Human TLR5 Detection and Neutralizing antibody - Monoclonal Human IgA2 (Q2G4)

Anti-hTLR5-IgA2 is a chimeric monoclonal antibody specific for humanToll-like receptor 5 (TLR5). It was generated by combining the constant domains of the human IgA molecule with murine variable regions.

It was produced in Chinese hamster ovary (CHO) cells and purified by affinity chromatography.

Anti-hTLR5-IgA2 has been selected for its ability to efficiently neutralize the biological activity of TLR5. The neutralizing activity  was determined using HEK-Blue™ TLR5 Cells.

It was found to be significantly higher than the neutralizing activity of the corresponding IgG isotype.

Specifications

Clonality: Monoclonal antibody

Specificity: Human TLR5

Clone: Q2G4

Isotype: Human IgA2, kappa

Control: Human IgA2 Control

Source: CHO cells

Formulation: 0.2 μm filtered solution in TRIS with glycine, saccharose, and stabilizing agents

Tested applications: Neutralizing human TLR5-induced cellular activation. This antibody can also be used for detection using flow cytometry

Contents

• 100 μg purified anti-hTLR5-IgA antibody, provided azide-free and lyophilized.

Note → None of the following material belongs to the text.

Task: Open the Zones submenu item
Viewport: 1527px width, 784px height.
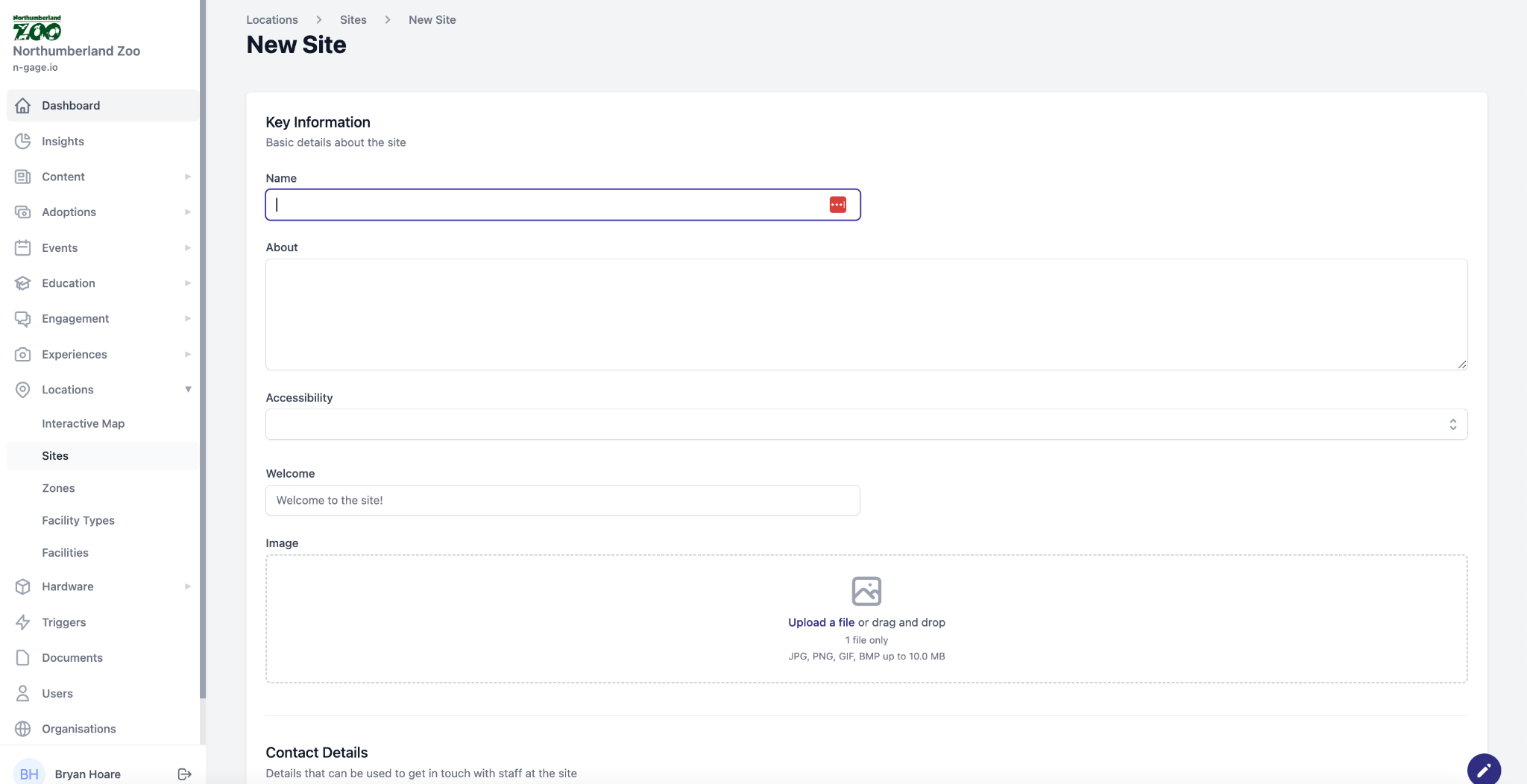Action: point(58,488)
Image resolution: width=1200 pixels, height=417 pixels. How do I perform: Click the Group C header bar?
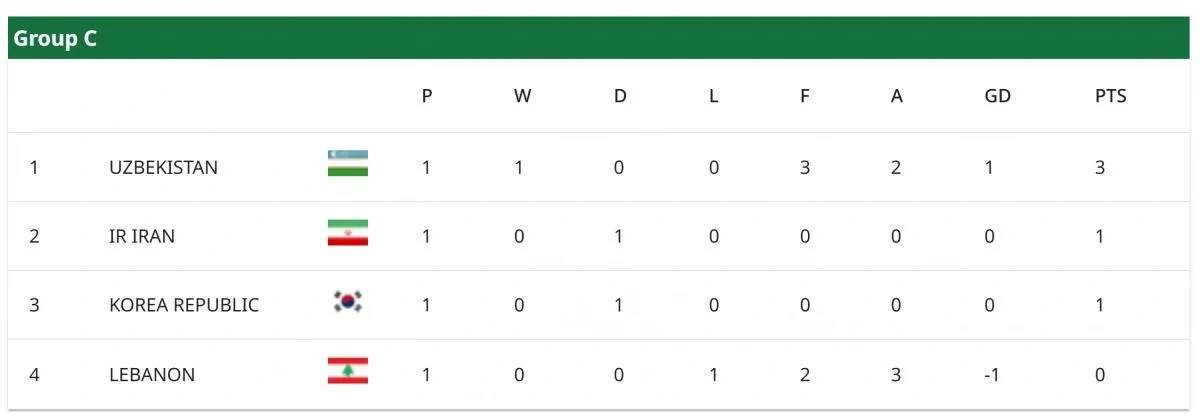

Product is shipped at room temperature.

Upon receipt, store lyophilized antibody at -20 °C.

Description

Toll-like receptors (TLRs) play a critical role in early innate immunity to invading pathogens by sensing microorganisms. These evolutionarily conserved receptors recognize highly conserved structural motifs only expressed by microbial pathogens, called pathogen-associated microbial patterns (PAMPs). Stimulation of TLRs by PAMPs initiates a signaling cascade leading to the secretion of proinflammatory cytokines following NF-κB activation. To date ten human and twelve murine TLRs have been characterized, TLR1 to TLR10 in humans, and TLR1 to TLR9, TLR11, TLR12, and TLR13 in mice, the homolog of TLR10 being a pseudogene.

TLR5 recognizes flagellin from both Gram-positive and Gram-negative bacteria. Activation of the receptor stimulates the production of proinflammatory cytokines, such as TNF-α, through signaling via the adaptor protein MyD88 and the serine kinase IRAK [1, 2]. TLR5 can generate a proinflammatory signal as a homodimer suggesting that it might be the only TLR participating in flagellin recognition [2]. However, TLR5 may require the presence of a co-receptor or adaptor molecule for efficient ligand recognition and/or signaling [3].

1. Gewirtz A.T. et al., 2001. Cutting edge: bacterial flagellin activates basolaterally expressed TLR5 to induce epithelial proinflammatory gene expression. J Immunol, 167(4):1882-5.
2. Hayashi F. et al., 2001. The innate immune response to bacterial flagellin is mediated by Toll-like receptor 5. Nature, 410(6832):1099-103.
3. Tallant T. et al., 2004. Flagellin acting via TLR5 is the major activator of key signaling pathways leading to NF-kappa B and proinflammatory gene program activation in intestinal epithelial cells. BMC Microbiol. 4(1):33.